Did asteroids bring water to Earth?
Water ice discovered on the surface of an asteroid orbiting the sun between Jupiter and Mars lends credibility to the theory that asteroids, not comets, brought water to Earth.
Newscom
It may be time to rename asteroid 24 Themis. Perhaps 24 Thermos might be in order.
Two teams of astronomers have independently detected water ice and organic compounds on 24 Themis, a discovery that could add weight to the notion that asteroids brought water to Earth's surface.
Solar-system researchers had already amassed strong clues that carbon-rich asteroids such as 24 Themis contained some water and organics. But in the past, the water has been locked up in mineral form on these objects.

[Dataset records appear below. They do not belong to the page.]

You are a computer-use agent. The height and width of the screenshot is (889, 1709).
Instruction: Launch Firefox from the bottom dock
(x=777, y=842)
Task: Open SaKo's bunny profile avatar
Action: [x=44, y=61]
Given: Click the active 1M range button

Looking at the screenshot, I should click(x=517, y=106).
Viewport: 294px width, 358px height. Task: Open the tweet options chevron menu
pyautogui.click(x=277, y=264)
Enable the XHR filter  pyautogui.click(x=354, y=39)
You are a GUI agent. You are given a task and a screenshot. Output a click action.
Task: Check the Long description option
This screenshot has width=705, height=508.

This discovery, published in the latest issue of the journal Nature, marks the first time scientists have detected either on the surface of an asteroid.

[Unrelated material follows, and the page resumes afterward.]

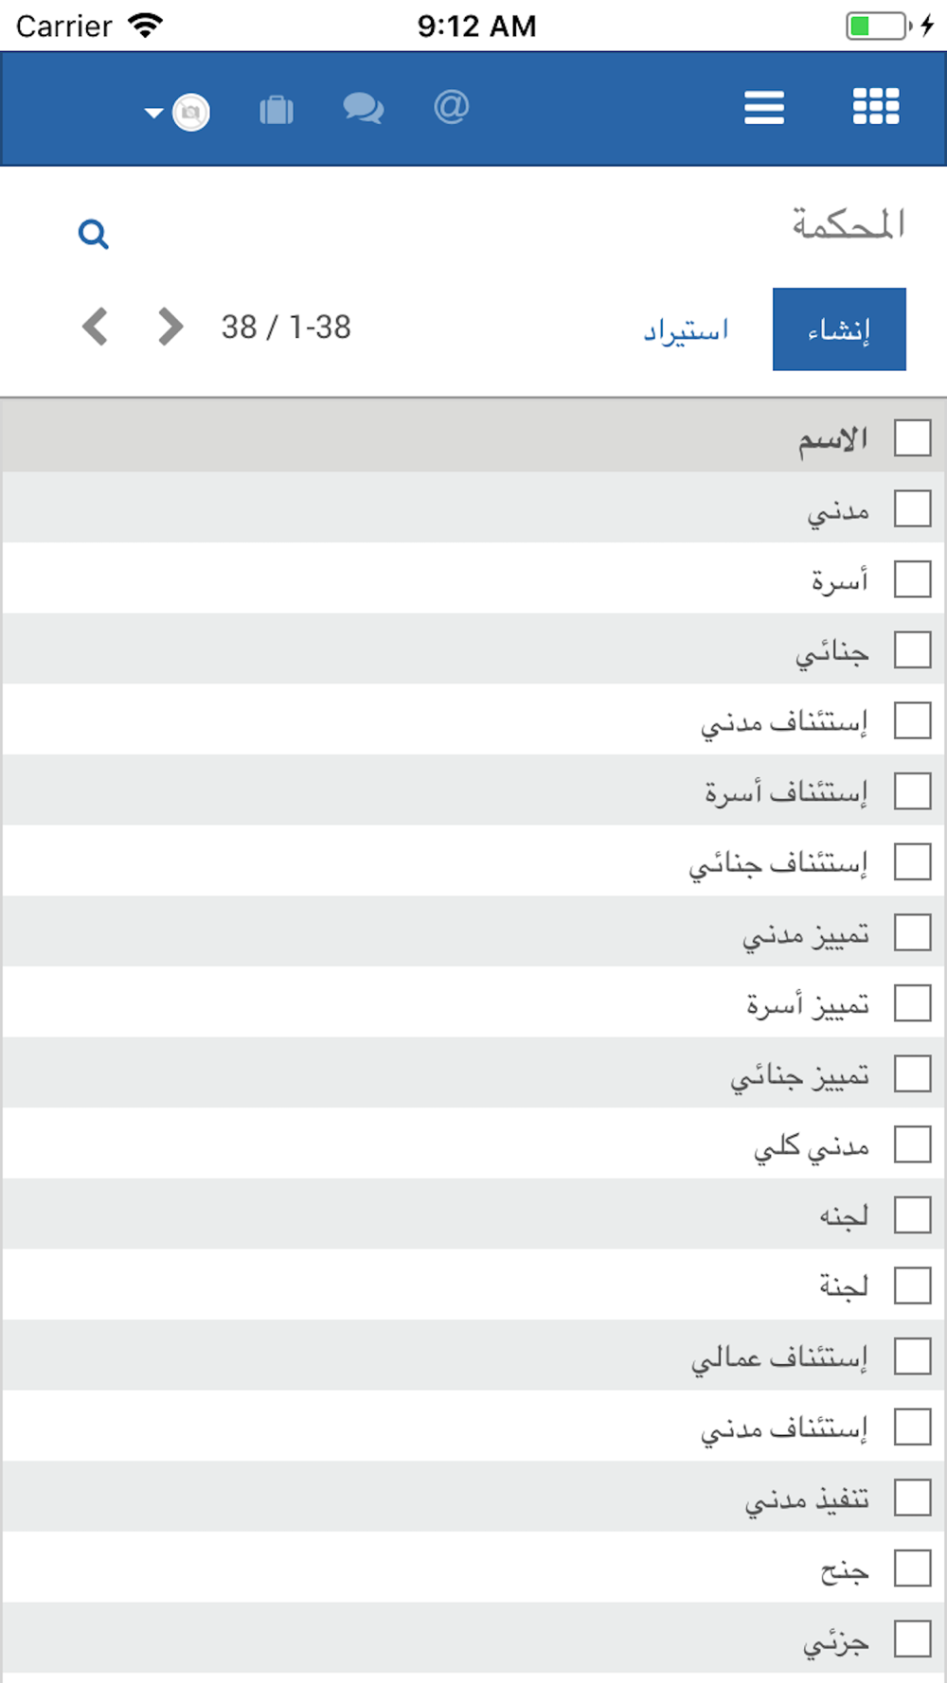Viewport: 947px width, 1683px height.
Task: Click the استيراد import link
Action: (x=687, y=330)
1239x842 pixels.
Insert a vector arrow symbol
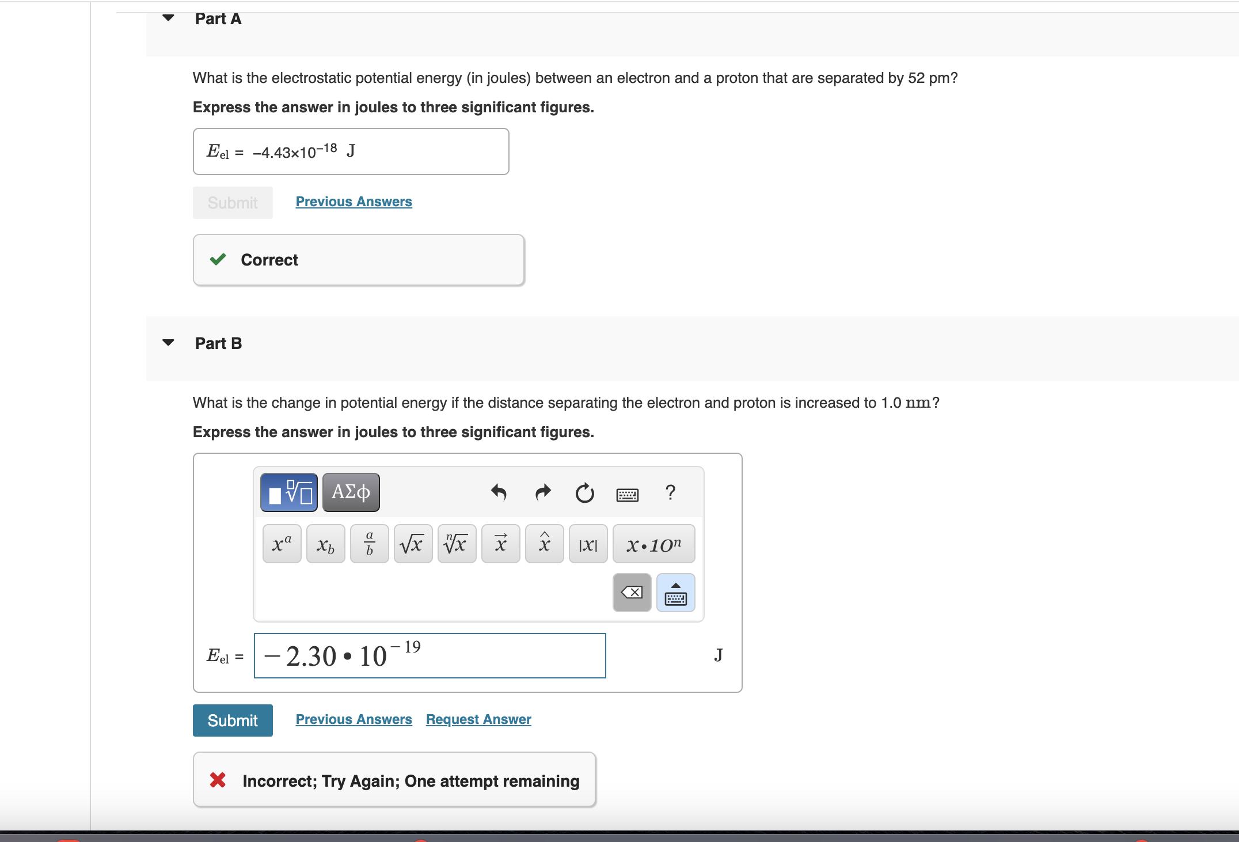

Why the connection to water on Earth? The collision that resulted in the formation of the moon 4.5 billion years ago would have heated Earth and vaporized any water the young planet had gathered. Comets had been a leading candidate as sources of replacement water. But the forms of hydrogen in water molecules bound in asteroids are a closer match to those found in seawater than are those found in water comets carry.

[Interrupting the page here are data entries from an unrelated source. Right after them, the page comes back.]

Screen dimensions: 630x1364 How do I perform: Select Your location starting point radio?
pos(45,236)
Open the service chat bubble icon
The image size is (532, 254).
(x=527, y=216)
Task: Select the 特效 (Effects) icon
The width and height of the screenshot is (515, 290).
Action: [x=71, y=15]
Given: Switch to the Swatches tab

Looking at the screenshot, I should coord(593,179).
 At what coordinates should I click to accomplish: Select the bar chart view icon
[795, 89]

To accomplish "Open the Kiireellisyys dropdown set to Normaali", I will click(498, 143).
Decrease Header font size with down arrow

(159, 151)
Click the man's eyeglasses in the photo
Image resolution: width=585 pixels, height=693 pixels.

24 Themis, discovered in 1853, is 198 kilometers (123 miles) in diameter and orbits the sun as part of the solar system's asteroid belt, sandwiched between the orbits of Jupiter and Mars.
The discovery of water ice on the surface of 24 Themis is unexpected, says Richard Binzel, a planetary scientist at the Massachusetts Institute of Technology in Cambridge, Mass.
Typically, ice on the surface of an object such as 24 Themis would quickly vaporize and vanish, he says. "Seeing freshly exposed ice on the surface, now that's a surprise. It has to be replenished from below, somehow."
24 Themis didn't give up its frosty cache easily, explains Andrew Rivkin, a planetary scientist at The Johns Hopkins University's Applied Physics Laboratory and the leader of one of the two teams reporting the results.
His team, along with that of the University of Central Florida's Humberto Campins, used the National Aeronautics and Space Administration's Infrared Telescope Facility atop Hawaii's Mauna Kea to examine 24 Themis's surface.
"It's a difficult region to work in," says Dr. Rivkin of the hunt for signatures of cosmic water at infrared wavelengths. Earth's atmosphere is laden with water vapor. It's presence swamps signatures of water from celestial objects in all but a few infrared wavelengths.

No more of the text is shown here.